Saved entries

<<<<

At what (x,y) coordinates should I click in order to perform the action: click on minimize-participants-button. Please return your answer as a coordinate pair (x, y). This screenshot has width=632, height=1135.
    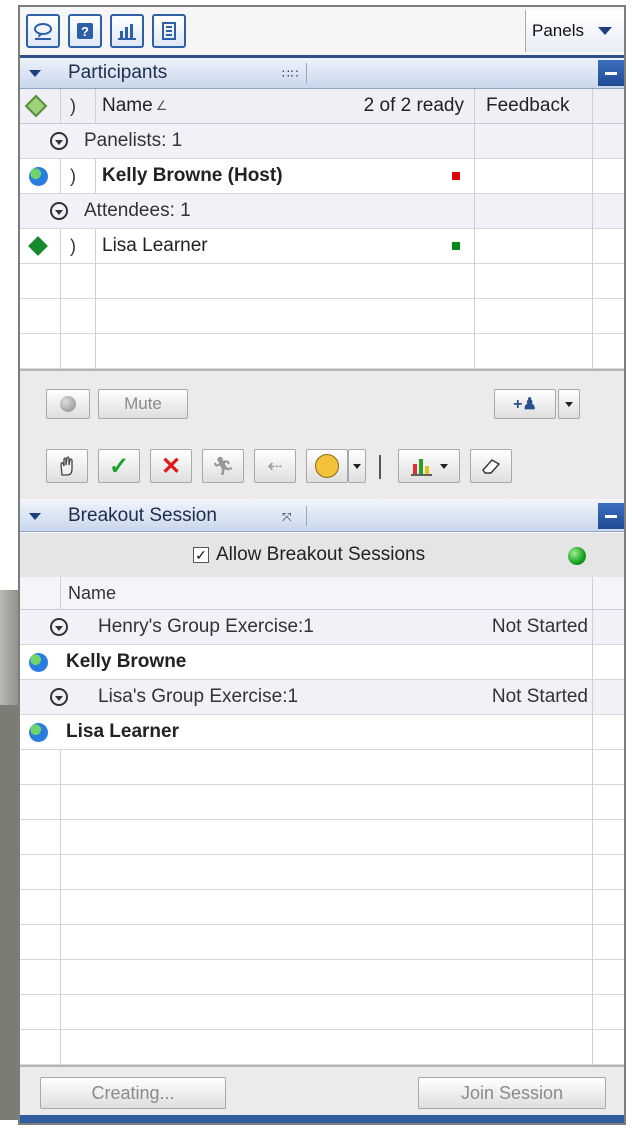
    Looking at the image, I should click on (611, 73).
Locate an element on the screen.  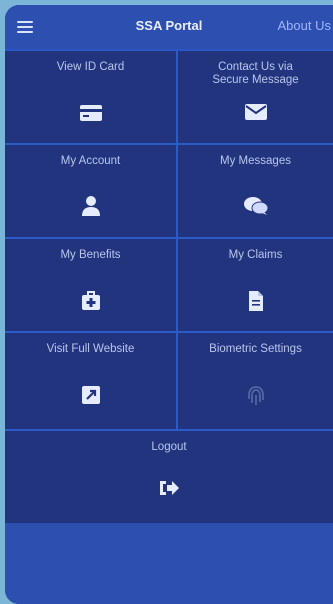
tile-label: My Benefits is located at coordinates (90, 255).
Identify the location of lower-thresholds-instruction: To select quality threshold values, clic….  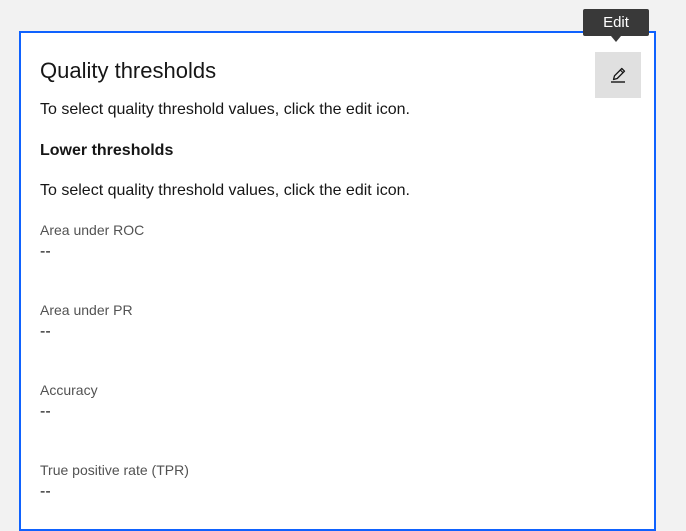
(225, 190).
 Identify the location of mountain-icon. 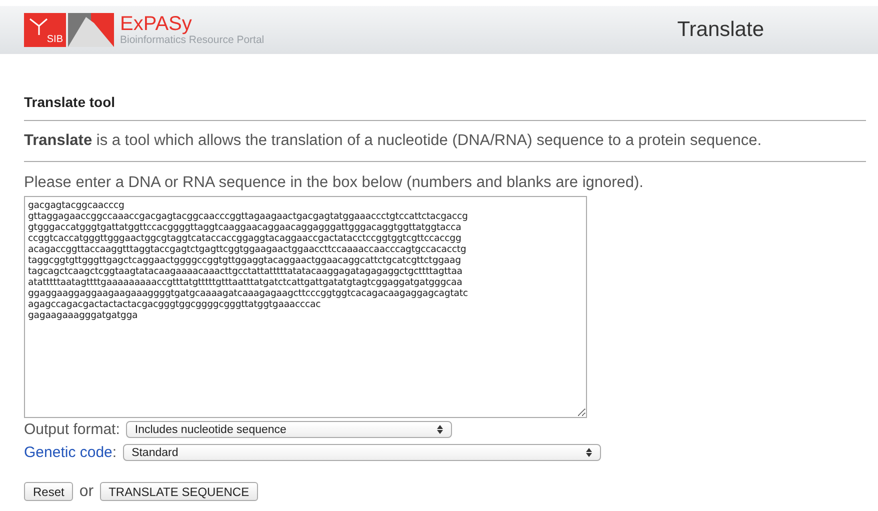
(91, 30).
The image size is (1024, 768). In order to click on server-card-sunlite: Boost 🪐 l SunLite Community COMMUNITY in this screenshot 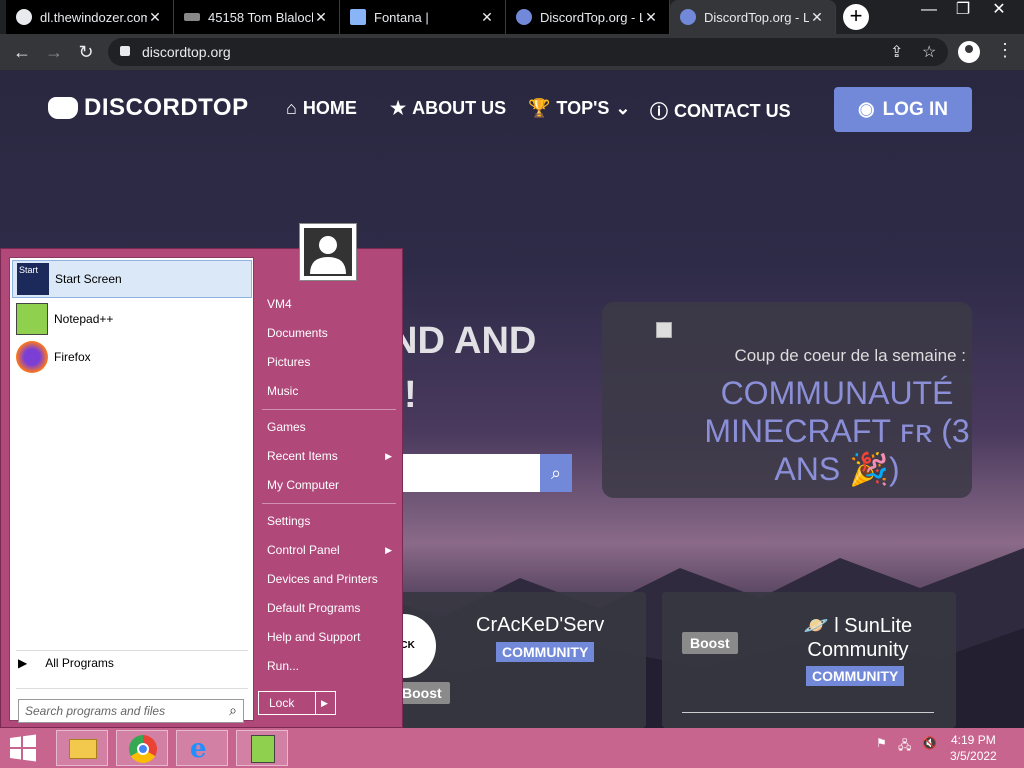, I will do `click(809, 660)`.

>>>>

Work order | Tally the lines in the items above that contain the string "should", counting only matches in the same case. Reply with the number alone.

Written response | 2